He went on: "When we listened to the whole speech, we were reminded of President George W. Bush's phrasing in two famous moments after the Sept. 11 attacks."

Speaking amid the rubble of the World Trade Center three days after the attacks, Bush said, "I can hear you! I can hear you! The rest of the world hears you! And the peopleand the people who knocked these buildings down will hear all of us soon!"

Bush's use of the word "people" appeared to be the main tie between his and Omar's comments, in the eyes of Kessler.

He also quoted Bush's remarks on Sept. 17, 2001 at the Islamic Center, where he said Muslims made valuable contributions to the U.S. and shouldn't be harassed amid anger over the radical Islamic ideology of the 9/11 perpetrators.

Omar has come under fire several times in less than four months in office, including for making repeated anti-Semitic remarks about Israel and its domestic supporters.

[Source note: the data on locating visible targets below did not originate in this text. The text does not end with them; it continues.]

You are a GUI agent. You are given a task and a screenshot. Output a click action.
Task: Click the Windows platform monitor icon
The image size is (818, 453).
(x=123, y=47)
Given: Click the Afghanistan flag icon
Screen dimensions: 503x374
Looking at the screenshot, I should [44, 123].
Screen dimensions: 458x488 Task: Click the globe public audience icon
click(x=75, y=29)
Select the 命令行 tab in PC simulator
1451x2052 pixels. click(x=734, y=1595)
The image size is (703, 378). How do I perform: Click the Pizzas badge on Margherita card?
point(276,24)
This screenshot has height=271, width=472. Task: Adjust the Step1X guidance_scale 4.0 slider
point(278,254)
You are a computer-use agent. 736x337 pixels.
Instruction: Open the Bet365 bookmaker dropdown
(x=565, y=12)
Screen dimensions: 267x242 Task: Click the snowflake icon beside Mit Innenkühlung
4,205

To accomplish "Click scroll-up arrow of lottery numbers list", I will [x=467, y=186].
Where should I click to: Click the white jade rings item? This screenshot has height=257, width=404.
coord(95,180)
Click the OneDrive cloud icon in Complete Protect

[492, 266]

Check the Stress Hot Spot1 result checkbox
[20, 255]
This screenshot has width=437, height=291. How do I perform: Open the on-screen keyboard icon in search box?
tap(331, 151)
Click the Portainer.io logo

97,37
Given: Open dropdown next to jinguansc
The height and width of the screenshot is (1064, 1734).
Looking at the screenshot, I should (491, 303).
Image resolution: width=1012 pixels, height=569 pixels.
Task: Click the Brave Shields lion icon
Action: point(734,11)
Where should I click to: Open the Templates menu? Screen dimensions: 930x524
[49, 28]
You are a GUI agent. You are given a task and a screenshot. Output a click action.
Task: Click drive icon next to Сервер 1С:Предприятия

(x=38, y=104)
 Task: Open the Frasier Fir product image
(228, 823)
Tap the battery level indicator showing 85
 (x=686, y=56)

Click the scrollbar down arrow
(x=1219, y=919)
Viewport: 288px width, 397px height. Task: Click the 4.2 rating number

Omar was incorrect to say CAIR was founded after September 11, 2001. The organization was founded in 1994.

Kessler referred to CAIR as an "aggressive Muslim civil liberties organization" and noted it was unindicted co-conspirator or joint venture in a 2008 case against an "Islamic charity that in 2008 was convicted of funding Islamist militant groups." CAIR also has links to the terrorist groups Hezbollah in Lebanon and Hamas in the Gaza Strip.